The relationship of the girls’ public school system to the boys’ is parasitic but not straightforward. Parents who send their sons to Eton or Winchester do not necessarily send their daughters to Roedean or Cheltenham Ladies College, but often to smaller, more select places whose names are known to few. Girls’ prep schools are particularly odd, for the rationale of the prep school is to get boys into good public schools preferably with scholarships, but a scholarship to Roedean is not equivalent to a scholarship to Winchester, and many girls will in any case go to the smaller schools where there is less emphasis on academic achievement. Yet all prep schools are institutions dedicated not only to the teaching, but also to the feeding, bedding and 24 hour-a-day supervision of children of between eight and twelve or thirteen. Because of the small size of these schools and the impressionability of their young pupils, prep school heads of both sexes are very powerful; their schools reflect their own compulsions and confusions, ethics and beliefs.

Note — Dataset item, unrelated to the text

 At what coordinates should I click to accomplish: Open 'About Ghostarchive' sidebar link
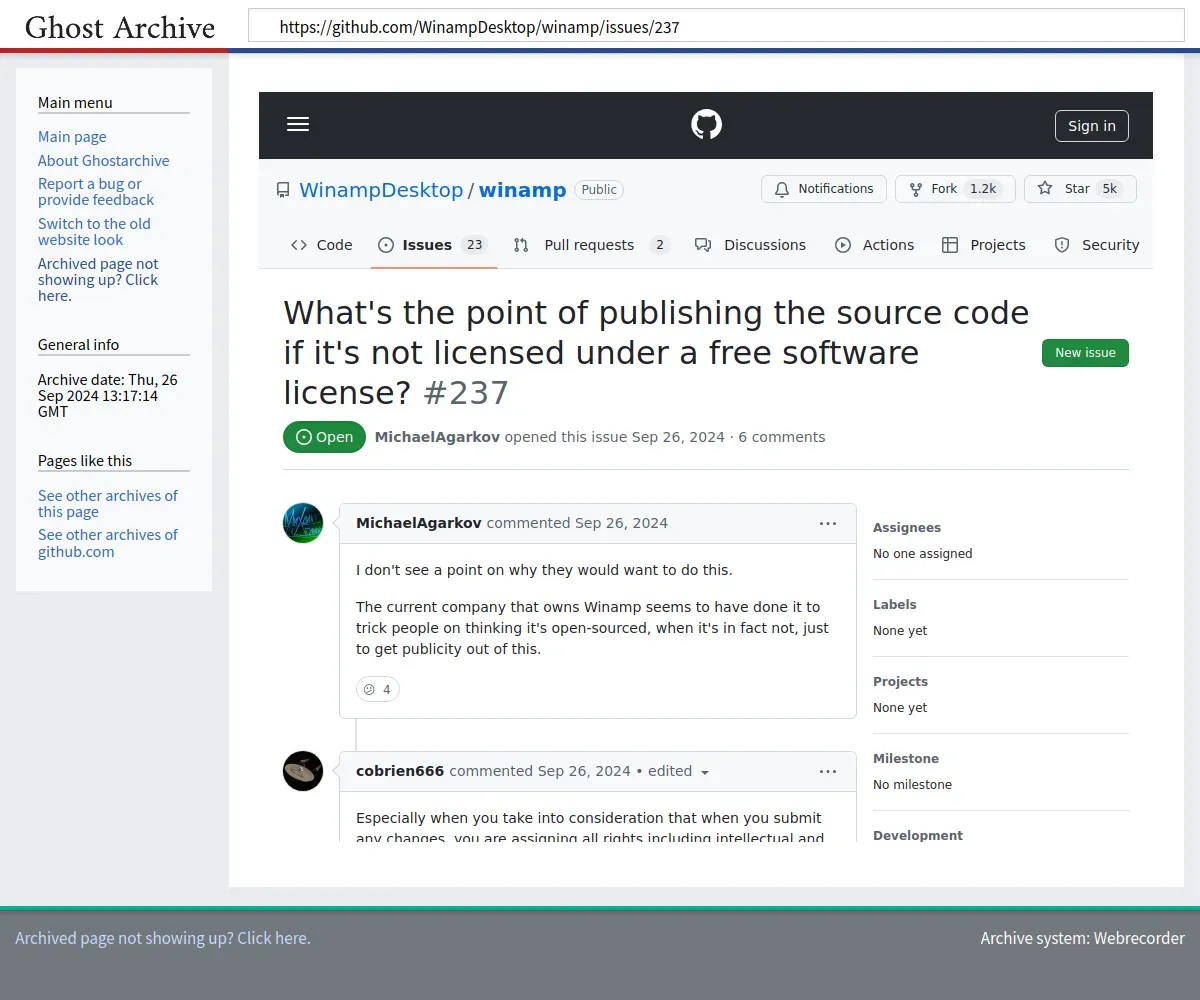click(103, 160)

Miss Leefield (as I shall call her) was small, determinedly energetic and had a very odd shape. Her bebunned head was round, her chest flat, with only the suggestion of flabby elongated breasts clad in formidable underclothing, vaguely visible under one or another transparent pastel-coloured blouse. Her beam was broad and flat and powered by curiously bowed legs; her calves were still noticeably muscled above her brown lace-up shoes. She was a tennis and hockey blue and a Classicist who had definite academic ambitions for her school. The dining-room – I remember plastic beakers with stained and chewed rims, as well as fat, gristle, and semolina mixed with obscenely swollen and seeded reconstituted dried figs – had prominently displayed on the wall a varnished board on which were picked out in gold letters the names of all the girls who had won scholarships or exhibitions to girls’ public schools. Cheltenham and Roedean were there along with Godolphin, Sherbourne and Benenden, and no doubt some of the girls whose names appeared had gone on eventually to Somerville or Girton.

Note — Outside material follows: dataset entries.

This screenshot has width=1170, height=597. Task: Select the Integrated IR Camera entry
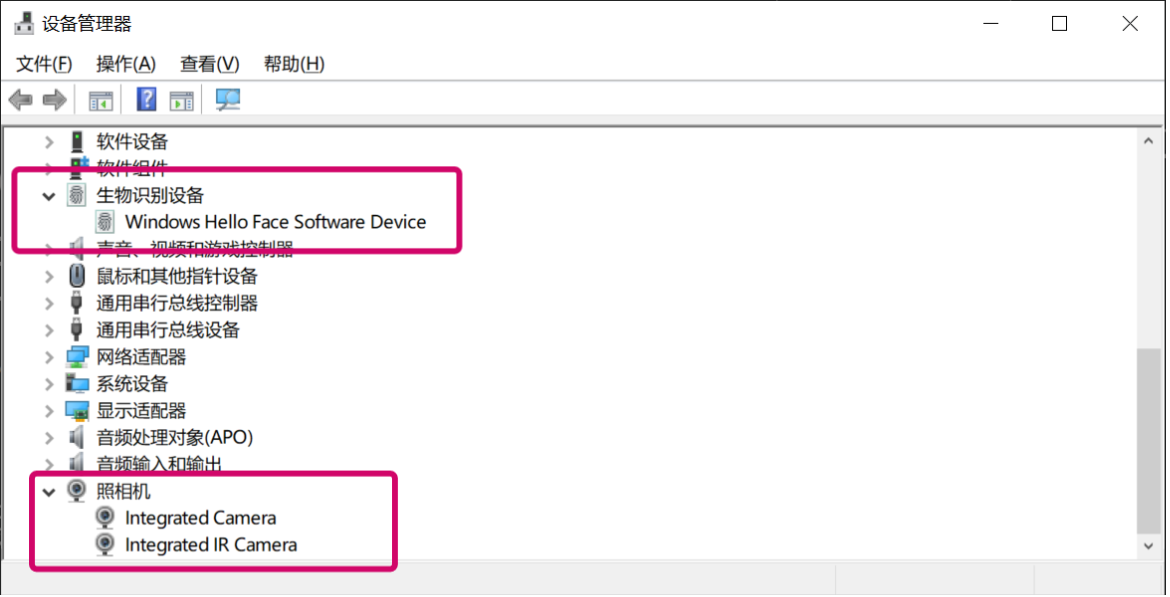click(x=210, y=545)
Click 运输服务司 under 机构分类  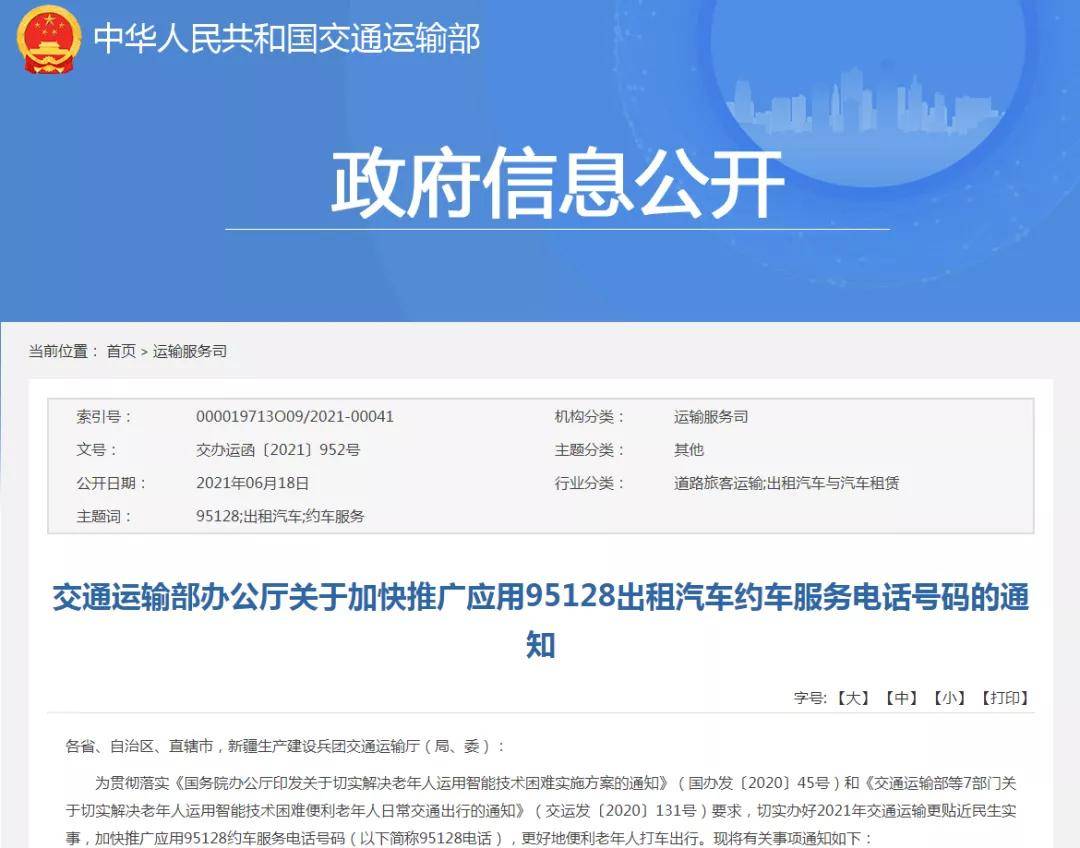[x=711, y=416]
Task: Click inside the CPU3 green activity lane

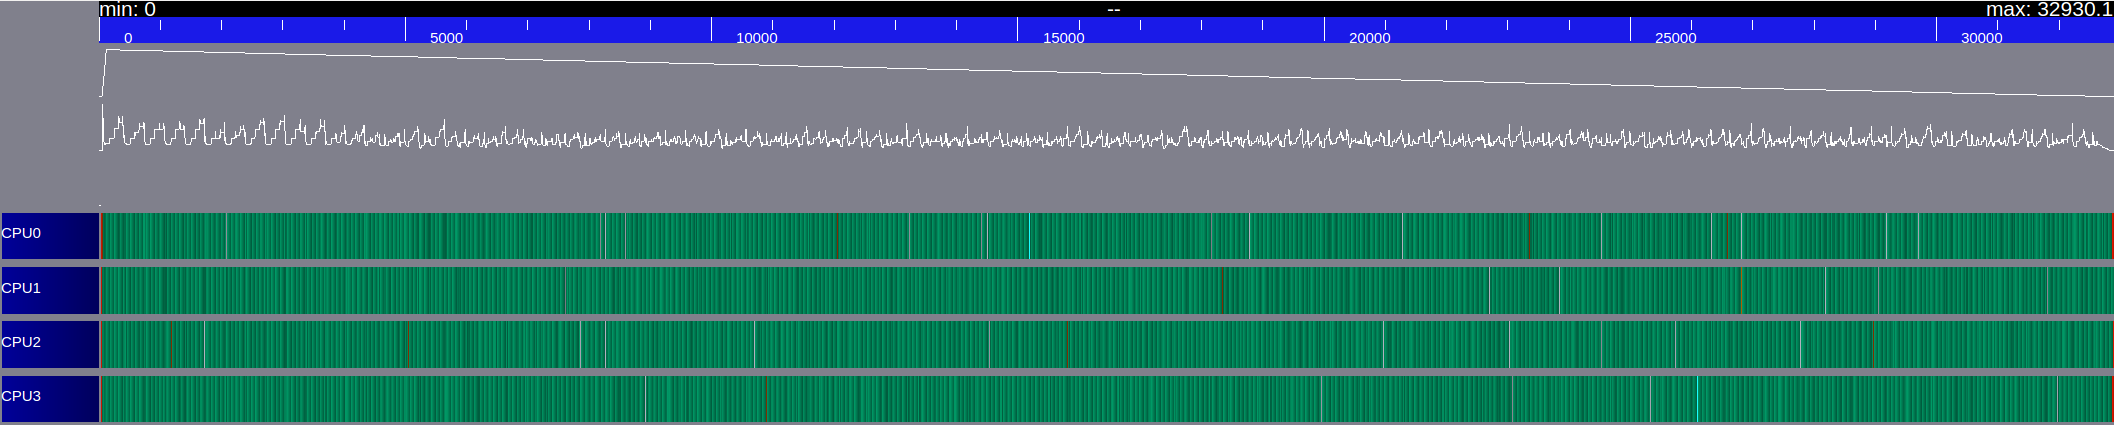Action: (1106, 398)
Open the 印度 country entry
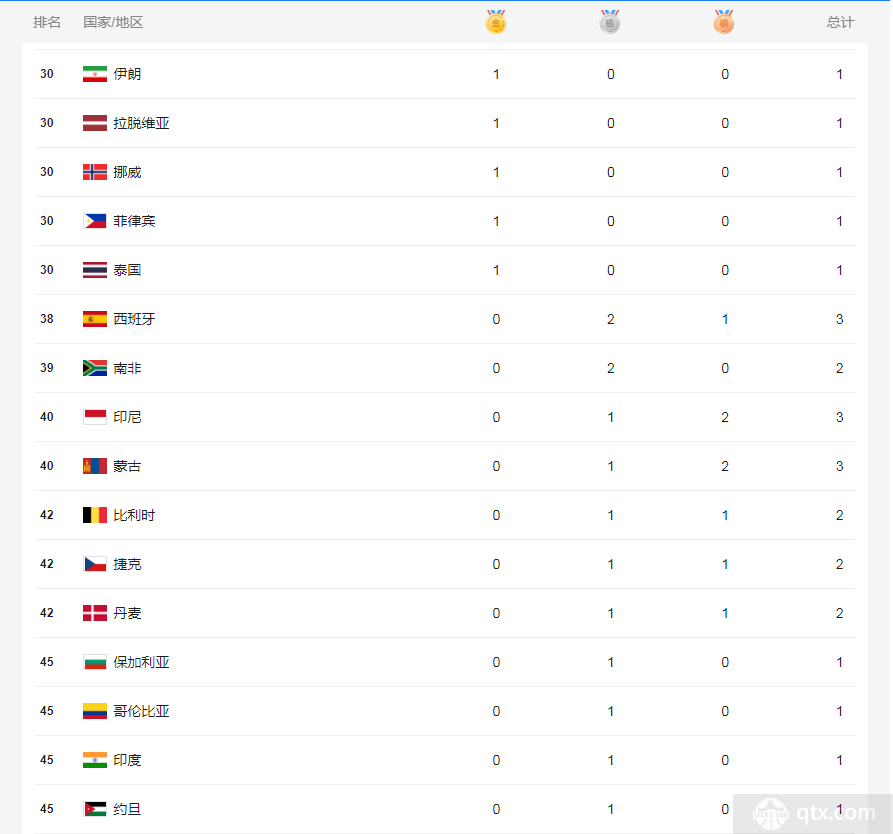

Energy was Miss Leefield’s most obvious characteristic. In a good mood she had a boomingly infectious laugh which was heard most often on Sundays as, surrounded by her senior girls, ten and eleven years old, and with the rest of the school streaming behind, she bounced in her pin-striped suit down the long drive to Matins at the village church. On Sunday evenings the three top forms would take their sewing into her study and we would sit on the floor while she read us long Sunday-evening kind of books. I remember particularly Tolkien’s Hobbit and J.M. Faulkner’s Moonfleet, for she read well, her own excited enjoyment of a good story coming through unmistakably. It was this hearty and good-humoured aspect of herself that she must have presented to our parents when she welcomed them loudly in the large stone-flagged hall, every corner of which would have in it on a rainy day a girl standing with her face turned to the wall.
I can still remember clearly my first night at Ripley Hall, after Miss Leefield’s laugh had ceased and the last parental car had disappeared down the long drive of the solid, stuccoed late-Georgian country house. There were five or six of us in the dormitory, aged eight and nine, and I lay awake for what seemed hours registering every impression, the hollowed and lumpy hair-mattress, the chipped black iron bedsteads, the big country-house bedroom with its high ceiling and moulded freize, the white enamel chamber-pots glinting under the beds, and, counterpointed against the familiar sounds of a country night, the half-muffled sobs of at least three of my companions, one of whom I already knew a little as the cold and formidable daughter of rather grand friends of my parents. It was because she was crying, and because I instinctively knew that the next day she would still seem cold and formidable, that I at once recognised that the place set a challenge which would demand all the stoic endurance a child possesses.